▶ _PROVIDED DATA_
§

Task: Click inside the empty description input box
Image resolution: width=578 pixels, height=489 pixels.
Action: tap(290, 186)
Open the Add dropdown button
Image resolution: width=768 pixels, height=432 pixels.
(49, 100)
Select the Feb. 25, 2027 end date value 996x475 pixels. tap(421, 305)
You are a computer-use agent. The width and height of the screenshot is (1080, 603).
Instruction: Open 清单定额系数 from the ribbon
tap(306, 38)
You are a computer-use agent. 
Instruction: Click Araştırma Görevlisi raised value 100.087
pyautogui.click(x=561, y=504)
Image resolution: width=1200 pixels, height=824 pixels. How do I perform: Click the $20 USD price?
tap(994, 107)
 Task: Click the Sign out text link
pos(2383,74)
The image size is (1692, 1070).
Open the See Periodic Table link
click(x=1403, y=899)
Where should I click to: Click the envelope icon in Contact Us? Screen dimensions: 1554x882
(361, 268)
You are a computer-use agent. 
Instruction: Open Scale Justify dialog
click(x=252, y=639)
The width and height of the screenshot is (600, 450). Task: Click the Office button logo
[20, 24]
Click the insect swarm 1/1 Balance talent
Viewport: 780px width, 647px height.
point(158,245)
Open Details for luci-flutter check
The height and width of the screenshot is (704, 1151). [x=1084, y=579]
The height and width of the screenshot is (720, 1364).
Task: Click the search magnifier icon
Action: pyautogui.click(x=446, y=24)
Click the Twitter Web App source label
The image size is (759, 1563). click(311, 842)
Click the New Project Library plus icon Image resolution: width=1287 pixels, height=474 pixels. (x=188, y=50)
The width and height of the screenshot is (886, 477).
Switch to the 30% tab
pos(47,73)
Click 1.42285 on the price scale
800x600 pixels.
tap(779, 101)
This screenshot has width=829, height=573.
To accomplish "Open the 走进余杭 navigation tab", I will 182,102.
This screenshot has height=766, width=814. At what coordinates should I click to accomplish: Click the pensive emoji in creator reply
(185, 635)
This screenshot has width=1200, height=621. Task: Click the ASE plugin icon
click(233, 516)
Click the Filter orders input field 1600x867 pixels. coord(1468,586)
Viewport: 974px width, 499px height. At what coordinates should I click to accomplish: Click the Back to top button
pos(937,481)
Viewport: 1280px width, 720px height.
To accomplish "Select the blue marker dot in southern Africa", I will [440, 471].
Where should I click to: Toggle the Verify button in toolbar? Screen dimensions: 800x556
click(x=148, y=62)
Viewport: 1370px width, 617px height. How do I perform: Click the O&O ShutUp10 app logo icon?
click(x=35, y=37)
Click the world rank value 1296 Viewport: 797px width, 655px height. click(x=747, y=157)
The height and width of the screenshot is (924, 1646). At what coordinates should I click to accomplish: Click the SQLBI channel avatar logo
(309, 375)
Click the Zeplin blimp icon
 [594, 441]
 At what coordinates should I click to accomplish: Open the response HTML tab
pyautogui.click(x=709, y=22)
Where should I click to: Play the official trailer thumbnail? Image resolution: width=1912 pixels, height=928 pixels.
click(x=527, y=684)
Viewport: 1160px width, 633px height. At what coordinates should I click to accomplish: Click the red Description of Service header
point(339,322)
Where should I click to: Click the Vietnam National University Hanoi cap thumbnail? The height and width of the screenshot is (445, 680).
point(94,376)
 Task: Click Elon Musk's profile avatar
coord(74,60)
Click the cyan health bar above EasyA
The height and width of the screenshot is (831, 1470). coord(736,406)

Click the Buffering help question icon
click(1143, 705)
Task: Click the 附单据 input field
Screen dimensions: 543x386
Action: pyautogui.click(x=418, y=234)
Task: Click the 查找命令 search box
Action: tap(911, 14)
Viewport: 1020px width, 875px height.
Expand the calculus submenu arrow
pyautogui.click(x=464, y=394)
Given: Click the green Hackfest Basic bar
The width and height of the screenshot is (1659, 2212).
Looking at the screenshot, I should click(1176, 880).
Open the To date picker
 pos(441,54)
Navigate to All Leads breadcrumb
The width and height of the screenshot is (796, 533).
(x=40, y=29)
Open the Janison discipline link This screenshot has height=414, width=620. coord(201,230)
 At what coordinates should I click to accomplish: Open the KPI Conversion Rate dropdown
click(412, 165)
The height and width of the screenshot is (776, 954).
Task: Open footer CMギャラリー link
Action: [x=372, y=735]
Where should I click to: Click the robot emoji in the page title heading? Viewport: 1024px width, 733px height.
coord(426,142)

§

▶ _TASK STATEMENT_
Within the listing above, locate the line containing "Where should I click to: Play" and the line containing "Task: Click the 附单据 input field". Reproduce those two lines and all lines between them exactly, with nothing added.

▶ _RESULT FOR THIS TASK_
Where should I click to: Play the official trailer thumbnail? Image resolution: width=1912 pixels, height=928 pixels.
click(x=527, y=684)
Viewport: 1160px width, 633px height. At what coordinates should I click to accomplish: Click the red Description of Service header
point(339,322)
Where should I click to: Click the Vietnam National University Hanoi cap thumbnail? The height and width of the screenshot is (445, 680).
point(94,376)
 Task: Click Elon Musk's profile avatar
coord(74,60)
Click the cyan health bar above EasyA
The height and width of the screenshot is (831, 1470). coord(736,406)

Click the Buffering help question icon
click(1143, 705)
Task: Click the 附单据 input field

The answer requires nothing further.